Selected passage ::
[Start of Attachment]

It's therefore my opinion that Headsweats should make a larger version of the shorty because "one size fits all" almost never does.


----------



## Migen21 (Oct 28, 2014)

Headsweats has something called the 'Classic' that is similar in that it covers the top of your head, but no elastic. It has ties in the back. I've used them with great success as well, although the shortly fits me perfectly, and I like it better without the knot in the back.

From the sounds of things, it will be perfect for you.

Our Products - Menu - Cycling Styles - Classic - Headsweats

They are a little cheaper on Amazon, especially if you don't mind the colorful ones 

https://www.amazon.com/s/ref=nb_sb_noss_2?url=search-alias=aps&field-keywords=headsweats+classic

Edit: Also, I've noticed there are two different weights of the Shorty. I have one that is dark gray, and has a black paisly print on it. It's decidedly heavier fabric, and thicker sweatband material, and it fits me too tight. The lighter weight ones fit me perfectly.

Also, I'm a little surprised they work so well indoors for you. Where they really shine is outdoors when there is airflow moving over the top of them to pull the sweat off the back.


----------



## Migen21 (Oct 28, 2014)

I noticed Nashbar has some of the classics discounted...

Headsweats CoolMax Classic Headband - Discontinued Style


----------



## fast ferd (Jan 30, 2009)

Your helmet could be the source of your problem. I wear a large Giro Ionas for my round-shaped 60cm noggin, and it leaves me plenty of adjustment to allow for thick skullcaps. Probably two skullcaps.


----------



## PoorInRichfield (Nov 30, 2013)

Migen21 said:


> Also, I'm a little surprised they work so well indoors for you. Where they really shine is outdoors when there is airflow moving over the top of them to pull the sweat off the back.

[End of Attachment]

Provided data ::

[Start of Attachment]

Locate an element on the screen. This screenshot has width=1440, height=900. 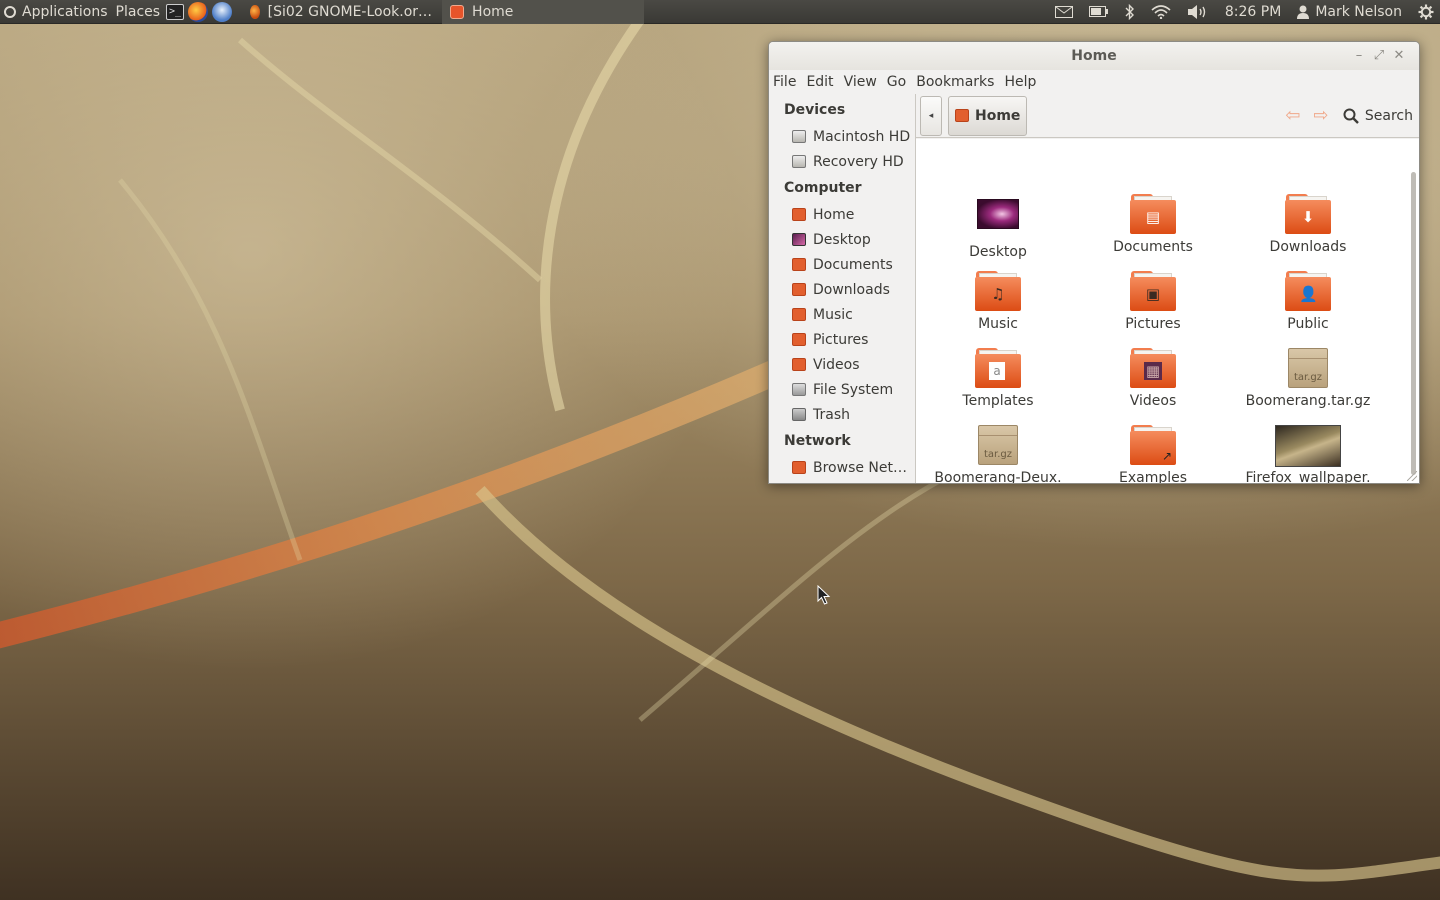
sidebar-item-recovery-hd: Recovery HD is located at coordinates (842, 162).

[End of Attachment]

Work to complete ::
Please continue the Headsweats headband forum thread above, starting right after its last sentence.

Answer to the problem ::
Mother Nature seems to be making-up for all the rain we didn't get this summer, so I've ridden indoors a few times the past few weeks (Zwift!) As it turns-out, my Headsweats Shorties work _better_ than my normal headbands for indoor training. On my indoor ride last night, I used one of my old headbands and half way through my ride I was getting sweat in my eyes. That doesn't happen with the Shorties. 

Now that I've stretched the bajeebers out of the Shorties I bought and wear them inside-out, I don't end-up with the sharp dents in my head from the seams.


----------



## PoorInRichfield (Nov 30, 2013)

FYI...

I used the Headsweats Shorties while riding indoors and apparently it's not a good idea. I was wondering why my faces was "beet red" after my training session, which normally doesn't happen. I think the fact that the Shorty covers my head, keeping heat from escaping, caused my melon to get too hot(?) When I wear normal headbands, I don't seem to get such a read face.


----------



## Migen21 (Oct 28, 2014)

Get a portable AC =)

Sent from my Pixel using Tapatalk


----------



## SNS1938 (Aug 9, 2013)

Old thread, but thought I'd add.

I too was amazed at how hard it was to find good old fashioned sweat bands. I ended up finding white ones at Walmart for a few bucks, and then Fox (the suspension company) had some retro/heritage ones in a 3 pack (one head, two wrist) that were 40% off back around Black Friday. 

They make indoor training so much better.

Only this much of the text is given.